12.1.1 Visiting a linked resource

        Note that the hrefattribute in each source anchor
                      ^^^^^^^^^^^^^

    Insert a space.

12.1.2 Other link relationships

        Links that express other types of relationships have one or more
        link type specified in their source anchor.
                ^^                               ^^

    These nouns should be plural.

13.2 Including an image: the IMG element

        User agents must render alternate next when they cannot support
                                          ^^^^

    Should be "text".

13.3.2 Object initialization: the PARAM element

        Any number of PARAM elements may appear in the content of an
        OBJECT or APPLETelement,
                       ^^

    Insert a space.

13.3.4 Object declarations and instantiations

        <P><OBJECT declare id="tribune" ...
        <PARAM name="font" valuetype="object" value="#tribune">

    Is the pound sign supposed to be there?  Section 13.3.2 said:

        object: The value specified by value is an identifier that
        refers to an OBJECT declaration in the same document. The
        identifier must be the value of the id attribute set for the
        declared OBJECT element.

    That suggests to me that the PARAM element should have
    value="tribune", with no pound sign.

13.6.1 Client-side image maps: the MAP and AREA elements

        usemap = uri [CT] 
            This attribute associates an image map with an element. The
            image map is defined by a MAP element. The value of usemap
            must match the value of the name attribute of the associated
            MAP element.

    Since the value of the usemap attribute is a URI, it should be
    permissible to refer to a MAP element from another document.  None
    of the examples do this.  Is it allowed?
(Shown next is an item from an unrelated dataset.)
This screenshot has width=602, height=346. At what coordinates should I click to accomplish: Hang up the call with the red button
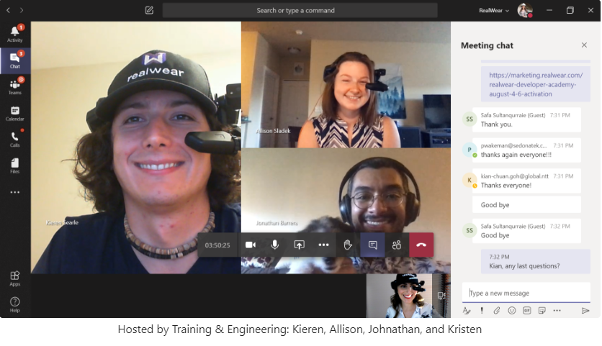point(421,245)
    By the way, the idea of allowing the shape and coords attributes in
    A elements is brilliant!

13.7 Visual presentation of images, objects, and applets

        All IMG and OBJECT attributes that concern visual alignment and
        presentation have been deprecated in favor of style sheets.
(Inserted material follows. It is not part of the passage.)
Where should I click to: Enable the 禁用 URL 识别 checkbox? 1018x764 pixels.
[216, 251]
    This is imprecise.  Some of the attributes mentioned in 13.7 are not
    deprecated (width, height), some of them are deprecated but don't
    say so (vspace, hspace, align), and some of them say that they're
    deprecated (border).  I suggest removing the above sentence and
    inserting explicit "deprecated" indications wherever appropriate.
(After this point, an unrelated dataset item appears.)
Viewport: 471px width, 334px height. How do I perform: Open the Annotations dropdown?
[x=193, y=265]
14.2.3 Header style information: the STYLE element

    The title attribute appears in the DTD but is not mentioned in the
    text.  Later, in section 14.4, there is an example of the title
    attribute of a LINK element, but not of a STYLE element.  This
    leaves the reader unconfident about the use of the title attribute
    with the STYLE element.

14.3.2 Specifying external style sheets

        For example, to set the preferred style sheet to "compact" (see
        the preceding example),

    Actually, the previous example used "Compact", and the title
    attribute is case sensitive.  Since the subsequent examples use
    "compact", perhaps the first one should be changed to match.

17.3 The FORM element

        The value is a space- and/or comma-delimited list of charset
        values.

        This attribute specifies a comma-separated list of content types

    Throughout the spec, some attribute values are space-separated, some
    are comma-separated, and some are space- and/or comma-separated.  Is
    there a simple rule that one can memorize, rather than consulting
    the spec every time?  If so, this rule should be stated somewhere.

17.4 The INPUT element

        readonly    (readonly)     #IMPLIED  -- for text and passwd --
                                                             ^^^^^^

    Should be "password" (in the actual DTD too).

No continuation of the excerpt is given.